# SQuAD 2.0 Dataset

The SQuAD (Stanford Question and Answering Dataset) is a hugely popular dataset containing question and answer pairs scraped from Wikipedia, covering topics ranging from Beyonce, to Physics. As one of the most comprehensive Q&A datasets available, it's only natural that we will be making use of it. So let's explore it.

First, we'll need to download the data.

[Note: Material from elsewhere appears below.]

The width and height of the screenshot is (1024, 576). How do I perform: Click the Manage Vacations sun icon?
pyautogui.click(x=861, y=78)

There are two JSON files that we are interested in - train and dev, which we can downloaded from `http`. Here we will be storing the SQuAD data in the *../../data/squad* directory, so we must check if this already exists and if not create the directory.

In [1]:
import os

squad_dir = '../../data/squad'

if not os.path.exists(squad_dir):
    os.mkdir(squad_dir)

Now let's define our SQuAD URL and files.

In [2]:
url = 'https://rajpurkar.github.io/SQuAD-explorer/dataset/'
files = ['train-v2.0.json', 'dev-v2.0.json']

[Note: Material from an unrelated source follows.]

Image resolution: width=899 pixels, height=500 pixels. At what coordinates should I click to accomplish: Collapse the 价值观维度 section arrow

And now we can download and write both files to our *../../squad* directory.

In [3]:
import requests

for file in files:
    res = requests.get(url+file)
    # write to file in chunks
    with open(os.path.join(squad_dir, file), 'wb') as f:
        for chunk in res.iter_content(chunk_size=40):
            f.write(chunk)

Now that we have both files stored locally, lets open up the training data and see what we have.

In [4]:
import json

with open(os.path.join(squad_dir, 'train-v2.0.json'), 'rb') as f:
    squad = json.load(f)

The JSON structure contains a top-level `'data'` key which contains a list of *groups*, where each group is a topic, such as *Beyonce*, *Chopin*, or *Matter*. We can take a look at the first and last groups respectively.

In [None]:
squad['data'][0]['paragraphs'][0]

{'qas': [{'question': 'When did Beyonce start becoming popular?',
   'id': '56be85543aeaaa14008c9063',
   'answers': [{'text': 'in the late 1990s', 'answer_start': 269}],
   'is_impossible': False},
  {'question': 'What areas did Beyonce compete in when she was growing up?',
   'id': '56be85543aeaaa14008c9065',
   'answers': [{'text': 'singing and dancing', 'answer_start': 207}],
   'is_impossible': False},
  {'question': "When did Beyonce leave Destiny's Child and become a solo singer?",
   'id': '56be85543aeaaa14008c9066',
   'answers': [{'text': '2003', 'answer_start': 526}],
   'is_impossible': False},
  {'question': 'In what city and state did Beyonce  grow up? ',
   'id': '56bf6b0f3aeaaa14008c9601',
   'answers': [{'text': 'Houston, Texas', 'answer_start': 166}],
   'is_impossible': False},
  {'question': 'In which decade did Beyonce become famous?',
   'id': '56bf6b0f3aeaaa14008c9602',
   'answers': [{'text': 'late 1990s', 'answer_start': 276}],
   'is_impossible': False},
  {'q

In [9]:
squad['data'][-1]['paragraphs'][0]

{'qas': [{'plausible_answers': [{'text': 'ordinary matter composed of atoms',
     'answer_start': 50}],
   'question': 'What did the term matter include after the 20th century?',
   'id': '5a7db48670df9f001a87505f',
   'answers': [],
   'is_impossible': True},
  {'plausible_answers': [{'text': 'matter', 'answer_start': 59}],
   'question': 'What are atoms composed of?',
   'id': '5a7db48670df9f001a875060',
   'answers': [],
   'is_impossible': True},
  {'plausible_answers': [{'text': 'light or sound', 'answer_start': 128}],
   'question': 'What are two examples of matter?',
   'id': '5a7db48670df9f001a875061',
   'answers': [],
   'is_impossible': True},
  {'plausible_answers': [{'text': "its (possibly massless) constituents' motion and interaction energies",
     'answer_start': 315}],
   'question': "What can an object's mass not come from?",
   'id': '5a7db48670df9f001a875062',
   'answers': [],
   'is_impossible': True},
  {'plausible_answers': [{'text': 'fundamental', 'answer_sta

### Processing SQuAD Training Data

If we compare the first entry on *Beyonce* and the second on *Matter*, we can see that we sometimes return our answers in the `'answers'` key, and sometimes in the `'plausible_answers'` key. So when processing this data we will need to consider some additional logic to deal with this.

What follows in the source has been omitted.